Thompson scored 10 of his game-high 27 points in the final period, hitting back-to-back three-pointers to give the Warriors their first lead of the game midway through the period. Those threes at once relieved and excited the home crowd; Green took it home with a brilliant end-to-end sequence, blocking Mason Plumlee and then slicing through the paint for a demoralizing dunk.
For Portland, there were plenty of positive takeaways: Lillard (25 points) and McCollum (22 points) regularly shook free of Golden State’s perimeter defenders; good ball movement led to plenty of open looks from outside; and the defensive holes that appeared early in Game 1 were covered up fairly well through the first three quarters of Game 2.
Those developments bode well as the series shifts to the Moda Center, where the Blazers went 3–0 in the first round against the Clippers, but they still amount to a bitter consolation prize thanks to the Warriors’ emphatic closing run.

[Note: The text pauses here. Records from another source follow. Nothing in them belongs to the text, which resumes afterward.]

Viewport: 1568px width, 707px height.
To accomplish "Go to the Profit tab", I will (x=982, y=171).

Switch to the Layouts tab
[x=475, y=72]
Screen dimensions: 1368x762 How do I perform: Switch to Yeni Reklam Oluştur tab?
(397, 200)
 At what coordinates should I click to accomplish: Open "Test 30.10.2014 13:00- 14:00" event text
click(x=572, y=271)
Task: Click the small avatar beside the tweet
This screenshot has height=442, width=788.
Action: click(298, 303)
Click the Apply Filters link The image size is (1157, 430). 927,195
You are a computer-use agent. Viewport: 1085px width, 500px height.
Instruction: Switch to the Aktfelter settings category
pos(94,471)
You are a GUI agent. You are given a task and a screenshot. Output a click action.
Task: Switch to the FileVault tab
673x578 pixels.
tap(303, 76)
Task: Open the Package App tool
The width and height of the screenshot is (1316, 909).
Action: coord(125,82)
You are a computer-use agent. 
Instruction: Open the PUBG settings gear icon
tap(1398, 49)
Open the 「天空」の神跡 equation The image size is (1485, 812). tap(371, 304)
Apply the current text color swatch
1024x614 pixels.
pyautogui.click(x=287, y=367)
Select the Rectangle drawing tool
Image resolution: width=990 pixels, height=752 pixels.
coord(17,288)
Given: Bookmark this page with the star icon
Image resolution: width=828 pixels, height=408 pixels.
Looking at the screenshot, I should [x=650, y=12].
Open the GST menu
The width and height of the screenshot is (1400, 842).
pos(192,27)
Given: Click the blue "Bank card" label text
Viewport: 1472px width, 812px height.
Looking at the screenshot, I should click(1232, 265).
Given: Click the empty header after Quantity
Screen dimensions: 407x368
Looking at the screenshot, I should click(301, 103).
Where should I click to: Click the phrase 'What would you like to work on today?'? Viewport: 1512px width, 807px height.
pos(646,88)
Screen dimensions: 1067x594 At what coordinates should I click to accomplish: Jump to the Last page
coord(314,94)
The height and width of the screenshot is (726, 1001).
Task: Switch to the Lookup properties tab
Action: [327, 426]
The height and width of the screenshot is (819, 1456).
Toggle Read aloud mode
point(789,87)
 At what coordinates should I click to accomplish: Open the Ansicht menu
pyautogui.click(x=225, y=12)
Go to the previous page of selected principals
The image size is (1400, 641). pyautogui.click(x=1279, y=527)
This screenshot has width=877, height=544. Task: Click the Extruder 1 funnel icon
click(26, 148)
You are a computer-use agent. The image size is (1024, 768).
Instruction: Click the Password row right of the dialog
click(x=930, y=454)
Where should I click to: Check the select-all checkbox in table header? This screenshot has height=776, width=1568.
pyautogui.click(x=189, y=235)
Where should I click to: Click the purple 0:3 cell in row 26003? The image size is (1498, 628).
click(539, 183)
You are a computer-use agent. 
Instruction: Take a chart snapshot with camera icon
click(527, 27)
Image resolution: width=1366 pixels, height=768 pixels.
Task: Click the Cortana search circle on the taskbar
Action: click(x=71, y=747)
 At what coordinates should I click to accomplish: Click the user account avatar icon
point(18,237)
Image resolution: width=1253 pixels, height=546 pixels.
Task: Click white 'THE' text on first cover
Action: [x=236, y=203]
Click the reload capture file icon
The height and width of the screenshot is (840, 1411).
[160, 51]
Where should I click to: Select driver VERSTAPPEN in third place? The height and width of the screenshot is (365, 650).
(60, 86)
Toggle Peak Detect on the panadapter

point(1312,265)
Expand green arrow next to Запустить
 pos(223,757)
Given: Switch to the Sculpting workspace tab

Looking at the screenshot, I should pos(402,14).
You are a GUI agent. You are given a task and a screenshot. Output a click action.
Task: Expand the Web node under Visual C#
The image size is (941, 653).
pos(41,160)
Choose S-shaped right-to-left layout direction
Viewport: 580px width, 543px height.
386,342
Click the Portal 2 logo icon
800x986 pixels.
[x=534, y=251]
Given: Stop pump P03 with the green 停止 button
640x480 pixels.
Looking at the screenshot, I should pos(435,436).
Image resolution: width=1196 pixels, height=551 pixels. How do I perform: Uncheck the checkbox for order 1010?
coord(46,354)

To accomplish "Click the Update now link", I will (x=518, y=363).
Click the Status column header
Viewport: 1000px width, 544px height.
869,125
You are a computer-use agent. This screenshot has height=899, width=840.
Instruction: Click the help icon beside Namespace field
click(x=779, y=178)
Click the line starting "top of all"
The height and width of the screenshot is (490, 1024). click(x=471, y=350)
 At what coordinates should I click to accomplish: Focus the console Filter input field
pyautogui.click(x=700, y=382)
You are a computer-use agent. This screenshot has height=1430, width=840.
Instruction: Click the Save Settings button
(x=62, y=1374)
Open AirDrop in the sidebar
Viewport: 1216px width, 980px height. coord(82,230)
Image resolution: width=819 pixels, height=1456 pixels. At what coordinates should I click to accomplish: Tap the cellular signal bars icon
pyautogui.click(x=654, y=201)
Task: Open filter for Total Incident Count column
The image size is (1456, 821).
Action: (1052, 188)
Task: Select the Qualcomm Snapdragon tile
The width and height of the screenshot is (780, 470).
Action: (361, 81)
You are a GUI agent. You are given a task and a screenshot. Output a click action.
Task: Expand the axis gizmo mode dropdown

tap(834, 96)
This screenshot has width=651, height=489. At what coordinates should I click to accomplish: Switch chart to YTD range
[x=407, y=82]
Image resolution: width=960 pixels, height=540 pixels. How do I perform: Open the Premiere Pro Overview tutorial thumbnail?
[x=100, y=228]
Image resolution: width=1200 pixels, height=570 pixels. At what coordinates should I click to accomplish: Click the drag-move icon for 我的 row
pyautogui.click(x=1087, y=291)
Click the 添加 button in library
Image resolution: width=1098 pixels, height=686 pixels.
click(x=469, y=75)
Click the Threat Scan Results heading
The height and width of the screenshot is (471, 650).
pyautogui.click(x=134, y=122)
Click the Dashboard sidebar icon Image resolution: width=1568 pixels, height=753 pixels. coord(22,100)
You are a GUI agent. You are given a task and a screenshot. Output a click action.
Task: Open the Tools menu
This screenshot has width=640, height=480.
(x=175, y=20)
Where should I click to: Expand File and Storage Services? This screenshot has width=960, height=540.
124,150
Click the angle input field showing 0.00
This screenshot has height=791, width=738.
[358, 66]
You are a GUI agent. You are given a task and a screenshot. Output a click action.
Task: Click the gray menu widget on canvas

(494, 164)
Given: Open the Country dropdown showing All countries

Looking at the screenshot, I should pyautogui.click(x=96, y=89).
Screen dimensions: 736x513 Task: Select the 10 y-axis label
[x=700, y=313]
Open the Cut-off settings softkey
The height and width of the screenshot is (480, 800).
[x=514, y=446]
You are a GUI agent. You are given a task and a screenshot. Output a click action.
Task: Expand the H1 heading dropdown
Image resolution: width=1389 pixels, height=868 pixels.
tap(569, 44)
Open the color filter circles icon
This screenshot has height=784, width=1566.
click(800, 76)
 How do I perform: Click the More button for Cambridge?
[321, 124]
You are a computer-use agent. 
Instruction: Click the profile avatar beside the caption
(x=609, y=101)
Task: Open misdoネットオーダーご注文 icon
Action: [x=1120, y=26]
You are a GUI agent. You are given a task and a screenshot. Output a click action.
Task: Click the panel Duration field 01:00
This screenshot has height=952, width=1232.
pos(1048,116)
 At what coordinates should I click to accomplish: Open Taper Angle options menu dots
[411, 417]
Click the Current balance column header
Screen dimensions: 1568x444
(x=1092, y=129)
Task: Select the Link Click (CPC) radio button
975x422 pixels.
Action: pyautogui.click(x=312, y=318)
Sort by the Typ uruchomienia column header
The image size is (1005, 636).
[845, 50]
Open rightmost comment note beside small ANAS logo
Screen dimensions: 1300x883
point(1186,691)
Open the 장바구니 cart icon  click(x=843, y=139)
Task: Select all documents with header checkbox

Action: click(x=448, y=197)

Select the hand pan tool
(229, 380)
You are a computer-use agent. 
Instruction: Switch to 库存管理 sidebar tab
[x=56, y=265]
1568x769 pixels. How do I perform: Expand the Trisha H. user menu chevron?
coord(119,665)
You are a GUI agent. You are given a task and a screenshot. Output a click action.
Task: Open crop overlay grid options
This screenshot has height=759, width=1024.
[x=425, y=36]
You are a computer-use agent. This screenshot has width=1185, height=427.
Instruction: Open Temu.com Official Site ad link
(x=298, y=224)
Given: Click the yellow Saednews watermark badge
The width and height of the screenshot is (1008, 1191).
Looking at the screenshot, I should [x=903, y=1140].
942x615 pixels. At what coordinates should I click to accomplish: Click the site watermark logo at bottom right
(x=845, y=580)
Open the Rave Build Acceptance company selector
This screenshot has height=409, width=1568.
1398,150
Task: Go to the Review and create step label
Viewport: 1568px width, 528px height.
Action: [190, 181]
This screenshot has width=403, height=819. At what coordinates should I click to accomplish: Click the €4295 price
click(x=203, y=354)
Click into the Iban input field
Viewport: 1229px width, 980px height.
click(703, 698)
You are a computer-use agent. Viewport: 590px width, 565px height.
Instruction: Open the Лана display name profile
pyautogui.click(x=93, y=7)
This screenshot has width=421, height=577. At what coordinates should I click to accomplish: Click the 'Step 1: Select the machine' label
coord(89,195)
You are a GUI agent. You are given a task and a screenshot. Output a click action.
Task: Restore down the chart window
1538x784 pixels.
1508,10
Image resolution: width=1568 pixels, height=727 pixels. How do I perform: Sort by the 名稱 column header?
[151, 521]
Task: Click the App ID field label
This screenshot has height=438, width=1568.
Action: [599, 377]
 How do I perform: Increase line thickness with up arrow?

“This was the perfect opportunity,” Lillard said. “We played how we talked about wanting to play on film. We played hungry, we played physical, we did it together. We were not fun to play against defensively or offensively. … They’re a championship team. They turned it up a level and we didn’t match that.”
Like their coach in his moment of exasperation, the Warriors decided that enough was enough. As a reward, they’ll enjoy a relatively placid extended break, free of Curry-centric panic.